SOURCE TEXT
>>>

Continued performance issues
Incident Report for TrackAbout System
Resolved
We had a clean, well-performing 24 hours. We're going to close this incident while we continue to work with Azure Engineering on the root cause analysis. We'll share our findings in a post-mortem to this and the previous incidents on our status page.
Posted Nov 15, 2023 - 09:50 EST
Update
Today, we've been working on performance tuning and root cause analysis.

In recent weeks we have been experiencing anomalous behavior in the Azure environment, and we've engaged with Azure Engineering to get to the bottom of it. We had a good call today with a skilled engineer, but he needs to engage other members of the team to answer some of our questions.

For now, we have isolated the busiest database in our environment that was partly to blame for the outage. That database is in a dedicated, standalone server for now.

We have also increased our Azure SQL elastic pool service level objective by two full tiers to increase our performance headroom.

We are reducing the MAXDOP, or maximum degree of parallelism, across the database fleet. We hope to reduce the number of threads/workers per database. Running out of threads/workers was one symptom of our issues last night.

We've found some queries whose performance has gone awry, which can contribute to a cascade failure. We're working on those at present.

<<<

PROBLEM REQUIREMENTS
Could you carry on the TrackAbout incident report from the point where it stops?

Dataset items

>>>

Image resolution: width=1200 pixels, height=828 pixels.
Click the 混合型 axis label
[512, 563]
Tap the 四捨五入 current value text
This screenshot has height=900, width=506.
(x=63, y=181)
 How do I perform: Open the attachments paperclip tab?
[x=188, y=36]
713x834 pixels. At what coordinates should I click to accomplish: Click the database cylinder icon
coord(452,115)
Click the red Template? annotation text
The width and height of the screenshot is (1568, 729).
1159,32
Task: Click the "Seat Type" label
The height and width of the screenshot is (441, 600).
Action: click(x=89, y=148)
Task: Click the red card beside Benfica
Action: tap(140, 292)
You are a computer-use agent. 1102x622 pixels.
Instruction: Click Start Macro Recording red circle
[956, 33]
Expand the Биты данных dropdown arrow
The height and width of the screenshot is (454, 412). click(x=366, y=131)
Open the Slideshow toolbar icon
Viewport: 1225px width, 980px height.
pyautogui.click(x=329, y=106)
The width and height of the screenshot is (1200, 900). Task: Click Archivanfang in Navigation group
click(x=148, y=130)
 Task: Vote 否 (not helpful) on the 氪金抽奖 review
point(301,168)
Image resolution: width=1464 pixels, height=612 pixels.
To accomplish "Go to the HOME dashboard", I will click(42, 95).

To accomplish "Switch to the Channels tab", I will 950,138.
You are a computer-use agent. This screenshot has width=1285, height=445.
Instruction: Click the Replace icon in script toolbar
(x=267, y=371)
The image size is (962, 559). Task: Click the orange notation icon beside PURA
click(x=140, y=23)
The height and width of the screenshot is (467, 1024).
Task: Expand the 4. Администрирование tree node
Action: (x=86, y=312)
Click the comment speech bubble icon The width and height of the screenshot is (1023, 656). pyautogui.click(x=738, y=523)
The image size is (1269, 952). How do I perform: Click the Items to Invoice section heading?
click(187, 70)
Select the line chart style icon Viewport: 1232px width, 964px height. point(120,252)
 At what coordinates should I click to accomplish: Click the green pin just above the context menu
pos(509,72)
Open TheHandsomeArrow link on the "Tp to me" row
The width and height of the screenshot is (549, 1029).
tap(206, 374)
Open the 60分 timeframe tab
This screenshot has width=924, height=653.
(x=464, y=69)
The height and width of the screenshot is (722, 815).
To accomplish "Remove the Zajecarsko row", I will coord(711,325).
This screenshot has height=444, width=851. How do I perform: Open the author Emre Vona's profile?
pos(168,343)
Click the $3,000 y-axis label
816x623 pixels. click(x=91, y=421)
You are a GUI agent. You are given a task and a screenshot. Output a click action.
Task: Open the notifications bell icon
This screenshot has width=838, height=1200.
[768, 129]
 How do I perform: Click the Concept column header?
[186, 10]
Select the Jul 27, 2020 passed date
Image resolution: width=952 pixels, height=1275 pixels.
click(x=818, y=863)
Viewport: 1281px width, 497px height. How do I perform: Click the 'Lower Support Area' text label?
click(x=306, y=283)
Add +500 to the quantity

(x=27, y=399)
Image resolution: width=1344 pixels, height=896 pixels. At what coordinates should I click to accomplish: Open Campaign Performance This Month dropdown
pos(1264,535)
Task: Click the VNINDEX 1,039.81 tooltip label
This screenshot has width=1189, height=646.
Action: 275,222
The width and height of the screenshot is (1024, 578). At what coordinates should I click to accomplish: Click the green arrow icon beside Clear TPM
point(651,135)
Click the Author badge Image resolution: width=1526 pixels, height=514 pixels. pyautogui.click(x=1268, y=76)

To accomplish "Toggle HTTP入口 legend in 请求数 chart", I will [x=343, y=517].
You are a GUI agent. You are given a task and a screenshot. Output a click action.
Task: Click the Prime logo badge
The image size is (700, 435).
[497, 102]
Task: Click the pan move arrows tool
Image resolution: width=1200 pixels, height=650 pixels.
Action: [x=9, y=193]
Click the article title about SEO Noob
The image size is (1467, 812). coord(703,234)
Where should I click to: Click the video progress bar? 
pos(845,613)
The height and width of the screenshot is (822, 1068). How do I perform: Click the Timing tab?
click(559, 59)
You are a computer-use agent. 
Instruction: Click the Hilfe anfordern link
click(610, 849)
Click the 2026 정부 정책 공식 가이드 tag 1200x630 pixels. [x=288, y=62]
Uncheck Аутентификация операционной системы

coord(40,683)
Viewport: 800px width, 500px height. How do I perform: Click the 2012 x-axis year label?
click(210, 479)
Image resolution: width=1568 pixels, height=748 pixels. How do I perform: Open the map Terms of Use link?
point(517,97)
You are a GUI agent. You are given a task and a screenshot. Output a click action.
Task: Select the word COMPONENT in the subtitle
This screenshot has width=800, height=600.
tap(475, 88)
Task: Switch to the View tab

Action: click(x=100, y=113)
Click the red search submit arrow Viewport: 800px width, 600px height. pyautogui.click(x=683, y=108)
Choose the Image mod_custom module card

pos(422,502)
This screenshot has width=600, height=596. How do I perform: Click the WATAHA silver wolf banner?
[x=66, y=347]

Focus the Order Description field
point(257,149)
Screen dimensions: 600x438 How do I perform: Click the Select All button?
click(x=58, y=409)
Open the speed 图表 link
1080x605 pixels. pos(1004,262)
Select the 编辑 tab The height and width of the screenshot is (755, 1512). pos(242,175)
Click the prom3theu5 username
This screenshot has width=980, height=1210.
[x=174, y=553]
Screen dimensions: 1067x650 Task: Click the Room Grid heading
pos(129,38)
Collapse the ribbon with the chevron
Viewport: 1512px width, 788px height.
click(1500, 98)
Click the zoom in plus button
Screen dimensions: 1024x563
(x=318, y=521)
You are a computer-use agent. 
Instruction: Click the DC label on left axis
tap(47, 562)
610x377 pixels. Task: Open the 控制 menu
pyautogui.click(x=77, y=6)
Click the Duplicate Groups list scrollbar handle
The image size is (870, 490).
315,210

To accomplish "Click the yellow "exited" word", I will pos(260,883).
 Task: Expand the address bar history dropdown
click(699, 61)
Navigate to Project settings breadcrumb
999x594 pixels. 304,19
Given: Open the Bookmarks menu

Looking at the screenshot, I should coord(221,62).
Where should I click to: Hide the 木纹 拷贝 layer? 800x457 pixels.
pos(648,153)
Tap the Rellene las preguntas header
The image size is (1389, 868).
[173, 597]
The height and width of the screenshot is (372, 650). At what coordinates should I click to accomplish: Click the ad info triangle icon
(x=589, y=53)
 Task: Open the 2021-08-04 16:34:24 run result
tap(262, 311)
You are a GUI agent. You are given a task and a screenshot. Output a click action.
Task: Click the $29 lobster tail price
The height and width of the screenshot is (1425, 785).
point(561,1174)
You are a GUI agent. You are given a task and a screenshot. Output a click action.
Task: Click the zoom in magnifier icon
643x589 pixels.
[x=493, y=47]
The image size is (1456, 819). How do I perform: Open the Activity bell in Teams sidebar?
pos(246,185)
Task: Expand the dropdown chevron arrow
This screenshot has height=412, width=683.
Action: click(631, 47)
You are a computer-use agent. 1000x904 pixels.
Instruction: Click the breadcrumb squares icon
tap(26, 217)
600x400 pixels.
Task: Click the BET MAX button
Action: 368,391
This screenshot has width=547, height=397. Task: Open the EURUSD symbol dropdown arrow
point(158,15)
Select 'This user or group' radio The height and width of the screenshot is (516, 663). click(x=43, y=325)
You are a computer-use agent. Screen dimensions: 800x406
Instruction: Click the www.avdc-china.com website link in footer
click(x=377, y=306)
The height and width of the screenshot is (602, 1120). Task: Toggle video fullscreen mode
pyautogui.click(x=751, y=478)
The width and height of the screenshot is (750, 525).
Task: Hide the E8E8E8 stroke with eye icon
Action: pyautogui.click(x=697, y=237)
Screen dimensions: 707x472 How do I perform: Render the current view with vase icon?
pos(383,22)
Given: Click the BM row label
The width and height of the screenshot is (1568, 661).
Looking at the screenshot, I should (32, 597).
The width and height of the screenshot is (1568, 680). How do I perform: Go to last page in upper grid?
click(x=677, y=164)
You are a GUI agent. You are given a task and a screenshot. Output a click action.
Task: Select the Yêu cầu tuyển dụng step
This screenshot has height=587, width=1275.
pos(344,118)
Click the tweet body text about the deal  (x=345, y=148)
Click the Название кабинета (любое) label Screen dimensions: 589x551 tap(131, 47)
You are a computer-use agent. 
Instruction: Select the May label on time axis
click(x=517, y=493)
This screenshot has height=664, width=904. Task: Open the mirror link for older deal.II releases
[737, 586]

<<<

ANSWER TO THIS PROBLEM
We are continuing to spend our time working on performance engineering.
Posted Nov 14, 2023 - 18:08 EST
Update
Performance appears to be looking much better at the moment. We don't have any more changes to make at this time. We're going to monitor the situation.
Posted Nov 14, 2023 - 07:18 EST
Monitoring
This is a continuation of the issue from earlier. We closed the incident too soon and could not append to it.

We've been getting reports from the field that users are unable to sync handhelds. This appears to be due to continued high database load.

Our Azure SQL Database elastic pool performance transition to a higher tier took 2.5 hours, which is 1.5 hours longer than we'd ever seen before.

That transition just now completed and we're monitoring performance.
Posted Nov 14, 2023 - 06:40 EST
This incident affected: Production Services (Production Application Web Site, Production TAMobile 6 Sync Services, TAMobile 7 iOS, TAMobile 7 Android).